Aguilera erupted during the Holocene, depositing tephra in the region of Lago Argentino and Torres del Paine. The composition of rocks erupted by Aguilera are similar to these from Lautaro and Viedma, and the linkage of specific ash deposits to Aguilera is based mainly on geographical considerations. Other volcanoes have left tephra deposits in the wider region, including Cerro Hudson, Monte Burney and Reclus.

Evidence of possible eruptions at Aguilera include a 42,400 - 51,747 years old 70 mm thick tephra from Laguna Potrok Aike, two ash layers emplaced 5,700 and 5,150 years before present in the Vega Ñandú mire in Torres del Paine National Park, and a 5,500 years old tephra layer at various sites in and around Peninsula Avellaneda. A tephra layer found at archeological sites around Lago Argentino and deposited there 4,091 - 4,566 years before present originated at Aguilera and probably disrupted local human communities.
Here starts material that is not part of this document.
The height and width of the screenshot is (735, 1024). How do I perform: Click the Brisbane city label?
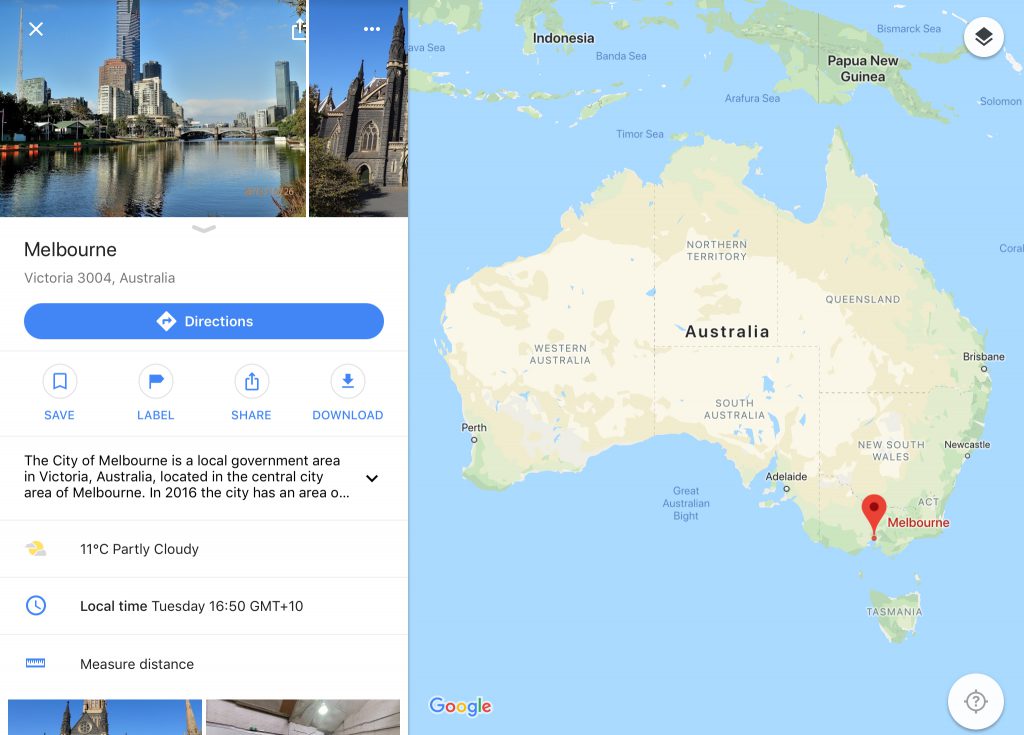984,357
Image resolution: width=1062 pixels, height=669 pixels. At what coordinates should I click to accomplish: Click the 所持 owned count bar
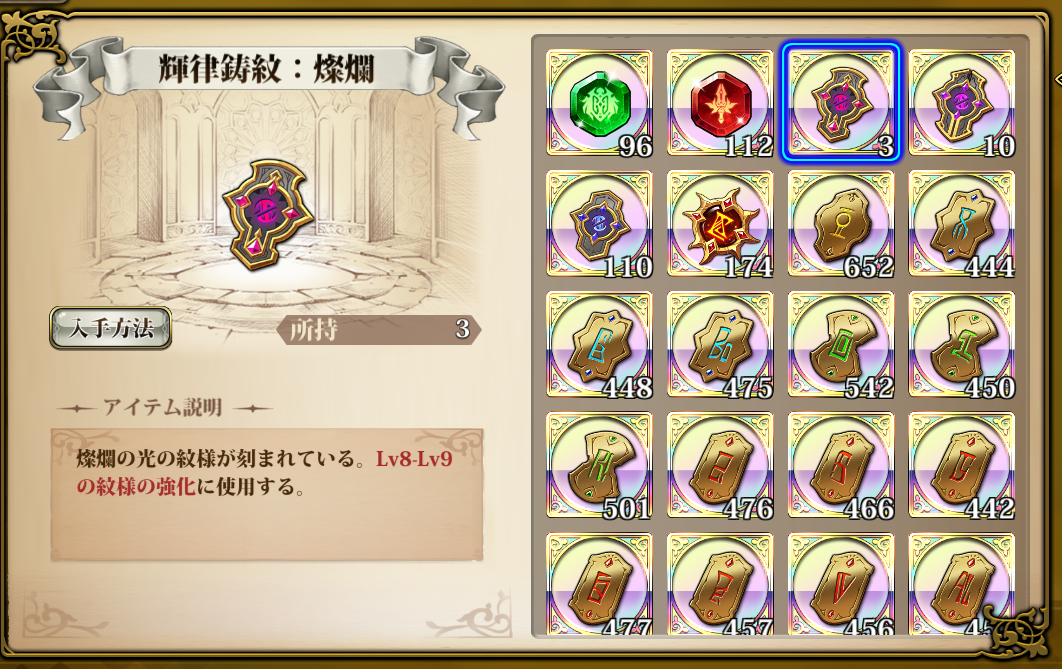click(379, 330)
Farther away in Antarctica, a tephra found in Talos Dome and deposited there 4,420 years before present may have originated at this volcano as well.

Another smaller eruption occurred at Aguilera after the A1 event and deposited ash in the Lago Argentino area; the date of its eruption is unknown. There are no known historical eruptions although an eruption reported in 1886 in the area may have occurred at Aguilera.

=== A1 eruption ===

The major A1 eruption occurred at Aguilera 3000±100 or 2978±91 years ago. It deposited tephra east of the volcano as far south as the Strait of Magellan; other Aguilera tephras are less widespread. Its volume has been estimated to be between 3.6–9.5 km3, larger than the 1991 eruption of Cerro Hudson, reaching level 5 on the volcanic explosivity index.

Tephra deposits from this eruption have been found in the Cordillera Baguales (6–8 cm thickness), at Gran Campo Nevado (1.5 mm thickness), Lago Argentino (6–8 cm thickness), Lago Cardiel (1 cm thickness), Lago Roca (10 cm thickness), Lake Viedma (2 cm thickness), Brunswick Peninsula (1 cm thickness), Seno Skyring (2 cm), Torres del Paine National Park (2–3 cm thickness) and Isla Grande de Tierra del Fuego (1 cm thickness). On Isla Grande de Tierra del Fuego apparently the eruption did not substantially impact human populations. Chemicals derived from Aguilera tephra are found in cave deposits close to Monte Burney. Furthermore, a 3,600 years old sulfur dioxide-rich layer in ice cores from Talos Dome, Antarctica, may have been produced by the Aguilera eruption.

== First climb ==

Aguilera was the last major volcano in the Andes to be climbed, with the first successful attempt occurring in August 2014 by a group of Chilean climbers.